Gemini, Google’s AI chatbot, won’t answer questions about India’s upcoming national elections, the company wrote in a blog post today. “Out of an abundance of caution on such an important topic, we have begun to roll out restrictions on the types of election-related queries for which Gemini will return responses,” the company wrote. The restrictions are similar to the ones Google announced in December ahead of global elections in the US and the EU.
“As we shared last December, in preparation for the many elections happening around the world in 2024 and out of an abundance of caution, we’re restricting the types of election-related queries for which Gemini will return responses,” a Google spokesperson wrote to Engadget.
The guardrails are already in place in the US. When I asked Gemini for interesting facts about the 2024 US presidential election, it replied, “I’m still learning how to answer this question.
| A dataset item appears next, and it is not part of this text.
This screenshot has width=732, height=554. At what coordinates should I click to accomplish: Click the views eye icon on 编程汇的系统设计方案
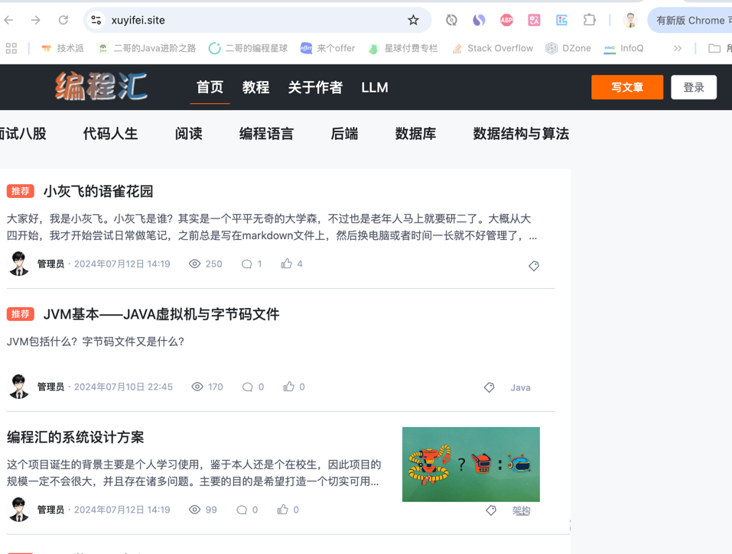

In the meantime, try Google Search.” In addition to America’s Biden-Trump rematch (and down-ballot races that will determine control of Congress), at least 64 countries, representing about 49 percent of the world’s population, will hold national elections this year.
When I prompted OpenAI’s ChatGPT with the same question, it provided a long list of factoids. These included remarks about the presidential rematch, early primaries and Super Tuesday, voting demographics and more.
OpenAI outlined its plans to fight election-related misinformation in January. Its strategy focuses more on preventing wrong information than supplying none at all. Its approach includes stricter guidelines for DALL-E 3 image generation, banning applications that discourage people from voting, and preventing people from creating chatbots that pretend to be candidates or institutions.
It’s understandable why Google would err on the side of caution with its AI bot. Gemini got the company in hot water last month when social media users posted samples where the chatbot applied diversity filters to “historical images,” including presenting Nazis and America’s Founding Fathers as people of color. After a backlash (mainly from the internet’s “anti-woke” brigade), it paused Gemini’s ability to generate people until it could iron out the kinks. Google hasn’t yet lifted that block, and it now responds to prompts about images of people, “Sorry, I wasn’t able to generate the images you requested.”